### Supplied text
* * * * *

Building heating and cooling system

Abstract

A home includes a zone of rooms used in the daytime and a second zone includes rooms used in the evening. A furnace is provided for heating and cooling each of the rooms in each of the zones. A damper having a reversible motor is provided in each of the ducts applying conditioned air to each of the rooms. The fuel valve is controlled by separate thermostats for each of the zones in turn controlled by a clock timer. At the beginning of the evening period the clock timer closes a circuit through the reversible motors closing the dampers in the daytime rooms and opening the dampers in the nighttime rooms and also closing a circuit through the nighttime thermostat for operating the solenoid fuel valve. When the damper has moved to its open or closed position it opens a limit switch stopping the reversible motor. The other switch is closed and ready to make a circuit through the reversible motor at the beginning of the daytime period as set on the clock timer when a circuit will then be made again through the reversible motor closing the dampers in the rooms in the nighttime zone and opening the dampers in the rooms in the daytime zone. The circuit through the nighttime thermostat is now open and the daytime thermostat is closed for controlling the fuel valve. Similar dampers may be provided in the air return ducts if desired. A manual switch is provided for each damper which, when actuated, opens up the circuits including the clock timer thereby holding the dampers in either closed or opened positions as desired.

Description

The ordinary home generally heats all rooms substantially uniformly during the day and the night. The same is true if air conditioning is available. This system necessarily results in a waste of energy due to the fact that the rooms used during the daytime do not require conditioned air during the evening hours and conversely the bedrooms do not require conditioned air during the day hours.

The heating and cooling system of this invention provides conditioned air to these two zones on the basis of usage as controlled by a timer clock. Ducts leading from the furnace to each of the rooms include dampers which are automatically opened and closed in response to the operation of a reversible motor connected to the dampers and controlled by circuits including the timer clock. Circuits are also selectively made through the timer clock which include alternately thermostats for each of the two zones. If it is desired to continuously provide conditioned air to an individual room a switch may be operated that will cause the damper for that room to be opened and the circuits including the timer clock controlling that motor are also opened. Conversely, if it is desired to close off a room permanently a manual switch may be thrown which will cause the damper to move to a closed position and simultaneously open switches in the circuits including the timer clock and the reversible motor.

* * * * *

### Information provided
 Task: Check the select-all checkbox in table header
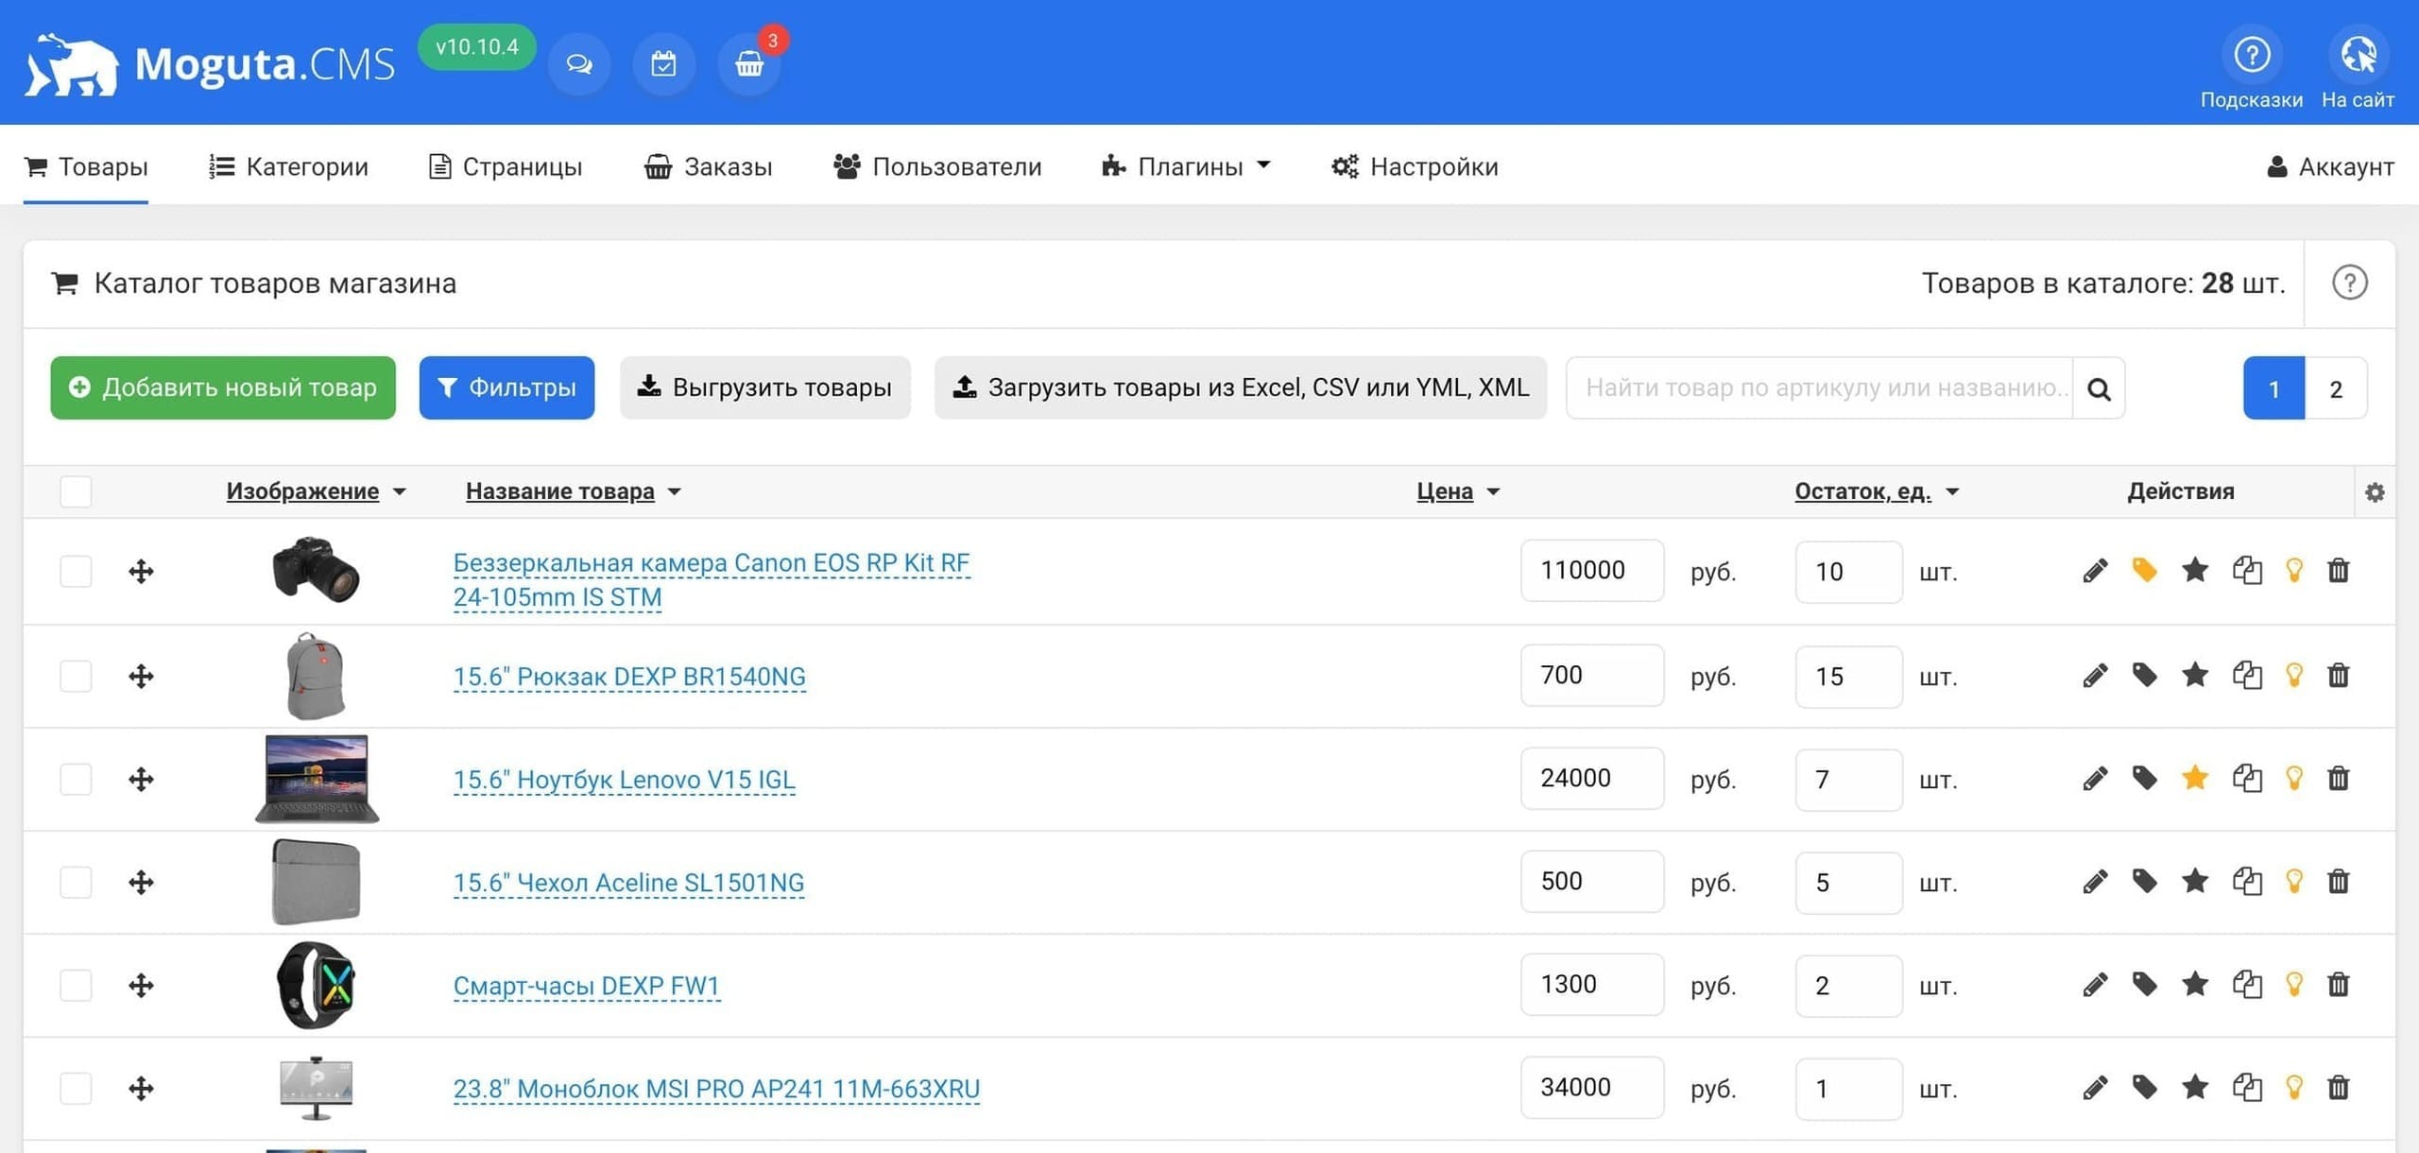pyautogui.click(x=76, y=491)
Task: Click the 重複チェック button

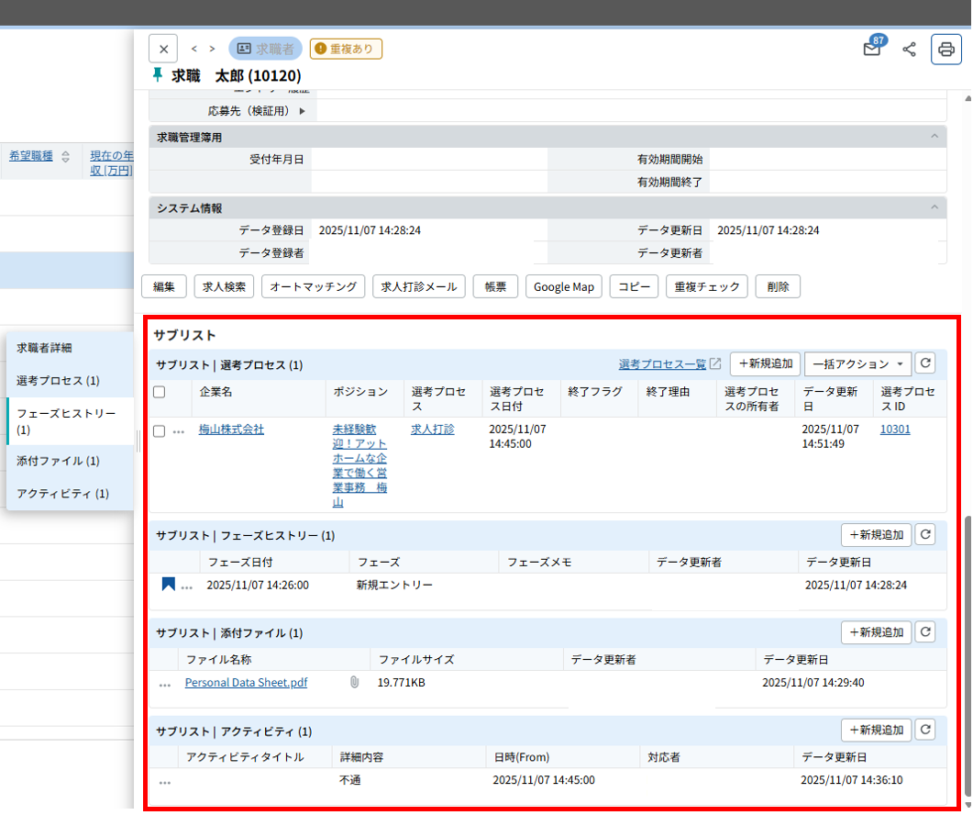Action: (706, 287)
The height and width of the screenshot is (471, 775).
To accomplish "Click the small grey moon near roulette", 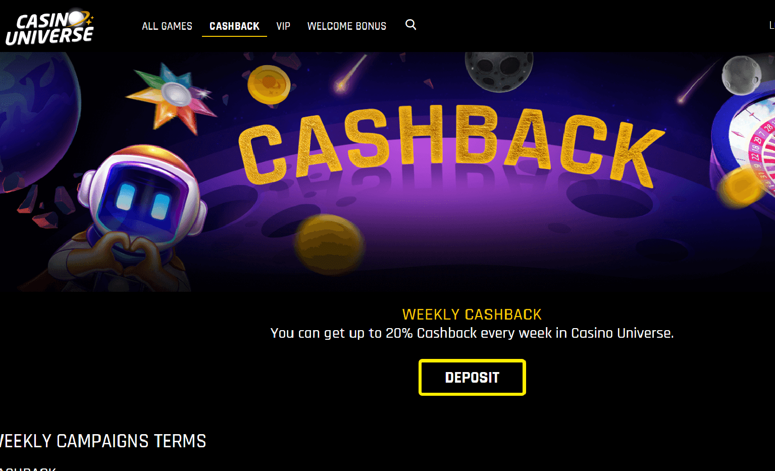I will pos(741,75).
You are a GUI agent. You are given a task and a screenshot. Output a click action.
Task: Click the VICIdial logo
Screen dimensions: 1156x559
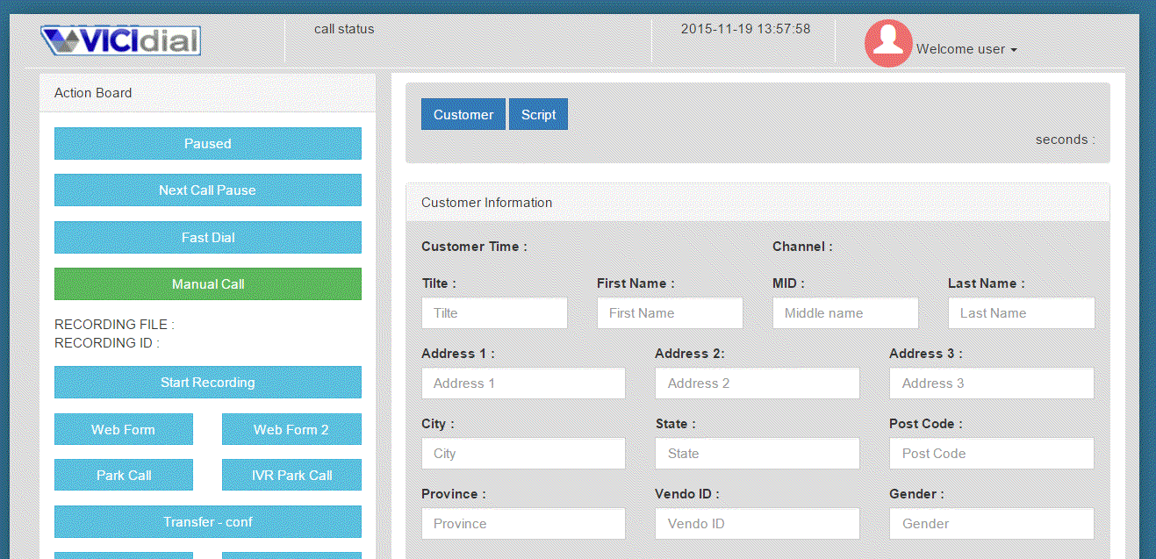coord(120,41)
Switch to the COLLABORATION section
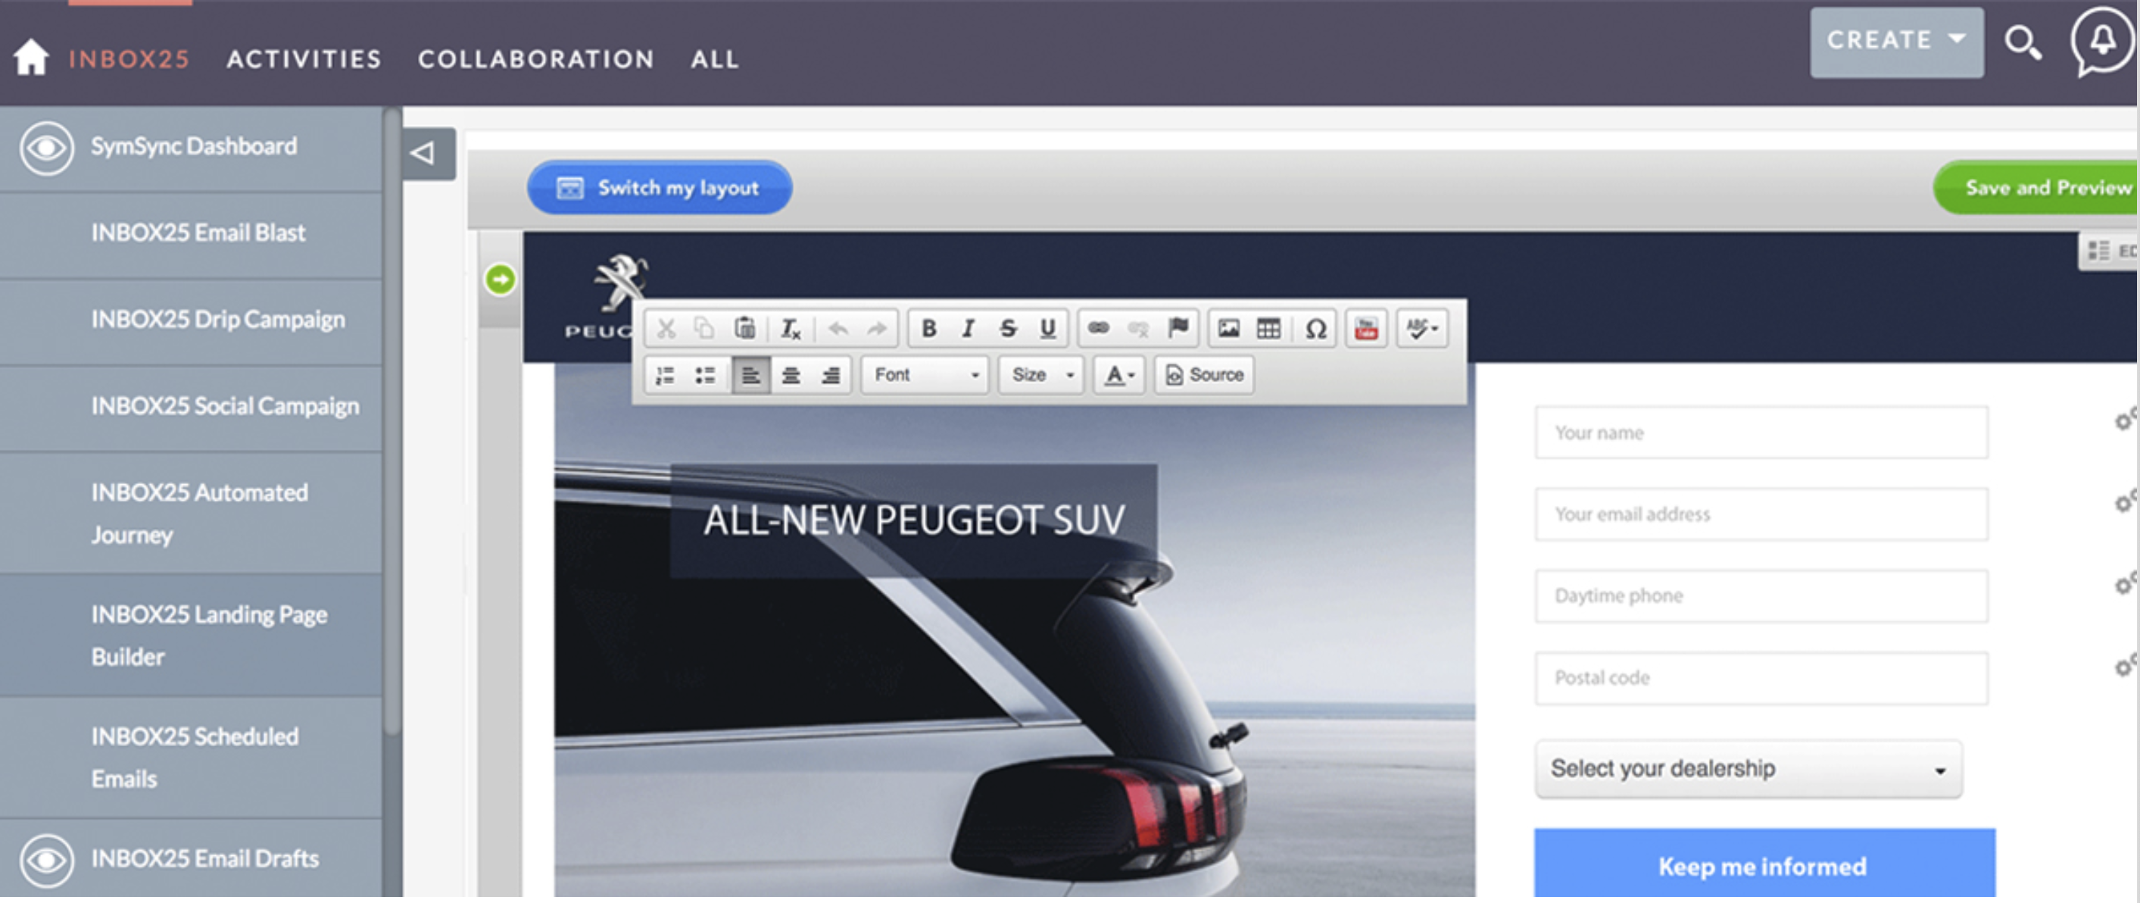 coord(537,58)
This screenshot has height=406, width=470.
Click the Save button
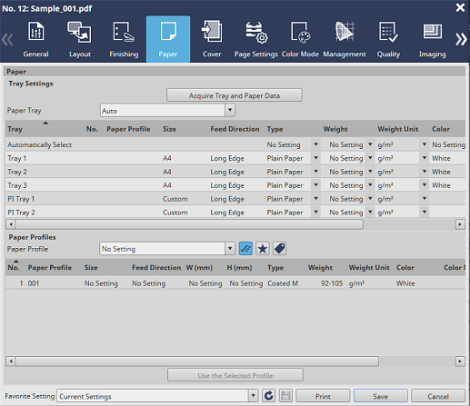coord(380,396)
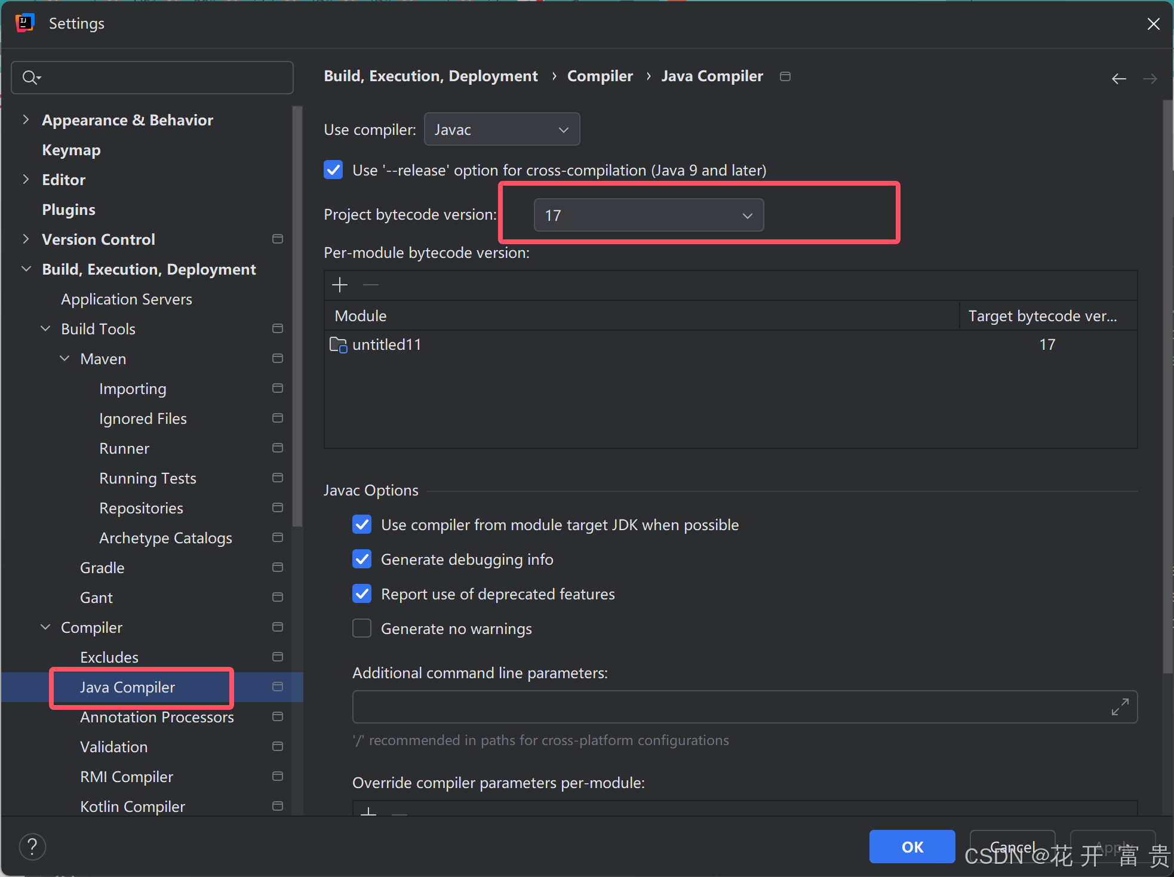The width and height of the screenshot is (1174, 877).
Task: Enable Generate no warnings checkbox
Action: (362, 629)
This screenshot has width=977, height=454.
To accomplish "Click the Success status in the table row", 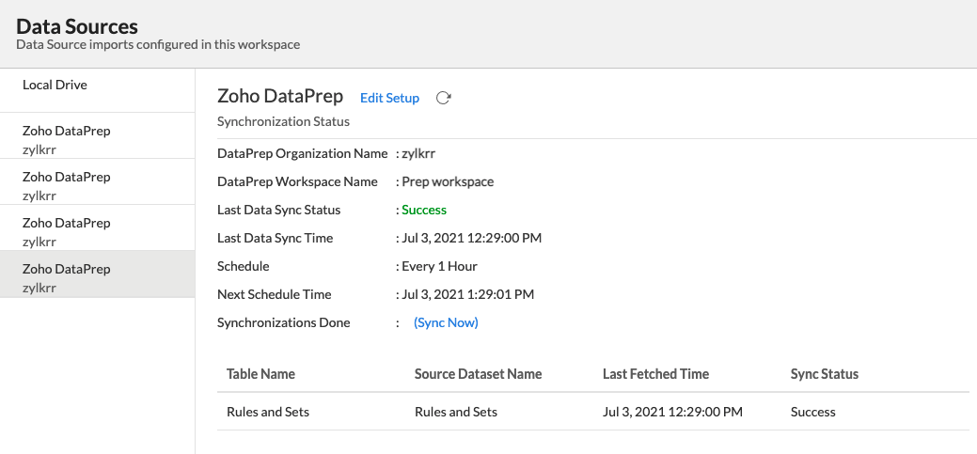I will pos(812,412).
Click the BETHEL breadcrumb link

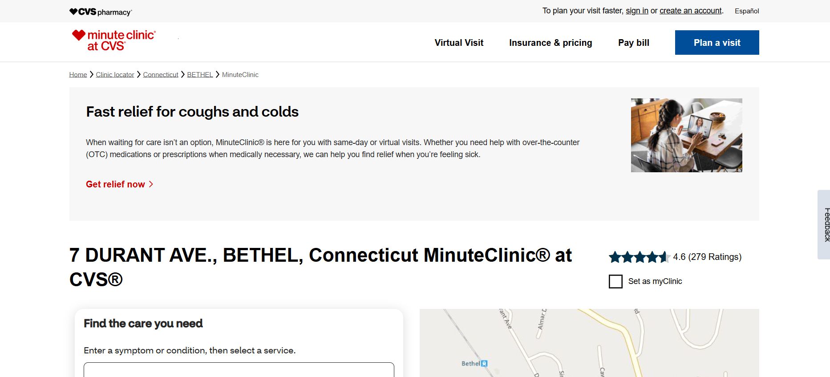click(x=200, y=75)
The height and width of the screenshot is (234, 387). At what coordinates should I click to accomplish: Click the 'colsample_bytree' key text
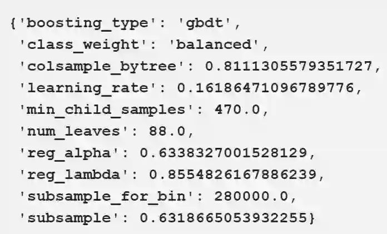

* * * * *

### Required task 1
According to the heating and cooling text, what stops the reversible motor once a damper reaches its open or closed position?
### Required task 2
In the heating and cooling text, give the stretch from "Description" through "the day hours." again, switching "bedrooms" to "sleeping rooms".
### Required task 3
Please condense the paragraph of the heating and cooling text that begins "The heating and cooling system of this invention" into a short bulleted list that keeps its main facts.

### Full response 1
The damper opens a limit switch, which stops the reversible motor.

### Full response 2
Description

The ordinary home generally heats all rooms substantially uniformly during the day and the night. The same is true if air conditioning is available. This system necessarily results in a waste of energy due to the fact that the rooms used during the daytime do not require conditioned air during the evening hours and conversely the sleeping rooms do not require conditioned air during the day hours.

### Full response 3
- A timer clock supplies conditioned air to the two zones according to usage.
- Dampers in the ducts from the furnace to each room open and close automatically through a reversible motor. Circuits that include the timer clock control the motor.
- The timer clock alternately makes circuits through a thermostat for each zone.
- A switch can keep one room's damper open continuously. It also opens the timer clock circuits for that motor.
- A manual switch can close a room off permanently. It moves the damper to closed and opens the switches in the timer clock and reversible motor circuits.